Centrafrique: l’archevêque de Bangui lance un nouveau cri d’alarme

Au cours d’une conférence tenue ce lundi matin, le cardinal Nzapalainga a fait le bilan de son récent voyage à Alindao, théatre d’un nouveau massacre dans le pays.

Entretien réalisé par Olivier Bonnel - Cité du Vatican

«Nous ne pouvons pas nous taire», telle est la détermination du cardinal Dieudonné Nzapalainga, qui aux côtés de son ami l’imam de Bangui a rencontré les journalistes ce lundi matin à Bangui. Il est venu faire le point sur les violences qui déchirent le pays, surtout après le massacre d’Alindao qui mi-novembre a provoqué la mort d’une soixantaine de personnes. Ces violences qui ont opposé des milices antibalaka, autoproclamées d'autodéfense, à des combattants du groupe armé Union pour la paix en Centrafrique (UPC). L’évêché de la ville a également été pris pour cible, deux prêtres ayant été tués. 

 

Pour l’archevêque de Bangui, ces violences sont l’objet d’un groupe armé qui agit dans l’impunité et terrorise la population. Il est également sévère sur l’incapacité des autorités centrafricaines comme celles de la communauté internationale à protéger les civils du pays. La situation humanitaire dans certaines régions du pays est critique, de nombreux enfants notamment souffrent de malnutrition. Comme il l’a déjà fait plusieurs fois par le passé, le cardinal Nzapalainga dénonce les instrumentalisations de ces violences « à l’intérieur comme à l’extérieur du pays » et souhaite interpeller la communauté internationale sur le sort des populations les plus vulnérables.

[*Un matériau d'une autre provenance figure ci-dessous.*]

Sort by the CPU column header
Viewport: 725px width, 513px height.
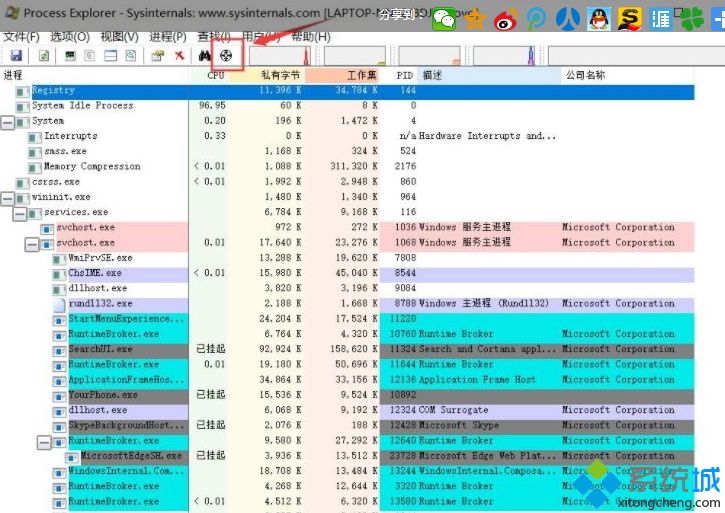(x=215, y=75)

Pas de violences interreligieuses

Ce lundi matin lors de la conférence de presse, il était accompagné par l’imam de Bangui, Oumar Kobine Layama, avec qui, main dans la main depuis plusieurs années, il sillonne le pays pour expliquer que les violences en Centrafrique ne sont pas d’ordre religieuses et ne sauraient être justifiées au nom de Dieu. Dans un communiqué publié le 24 novembre, la Conférence épiscopale centrafricaine (CECA) rappelait que la Constitution du pays du 30 mars 2016 stipule dans son premier article que « la personne humaine est sacrée et inviolable ».

Les évêques invitaient également à décréter la journée du 2 décembre prochain, lendemain de la fête nationale comme un jour de « lamentations et de prière » pour toutes les victimes des massacres commis dans le pays.

Nous avons joint à Bangui le cardinal Nzapalainga peu après la conférence de presse.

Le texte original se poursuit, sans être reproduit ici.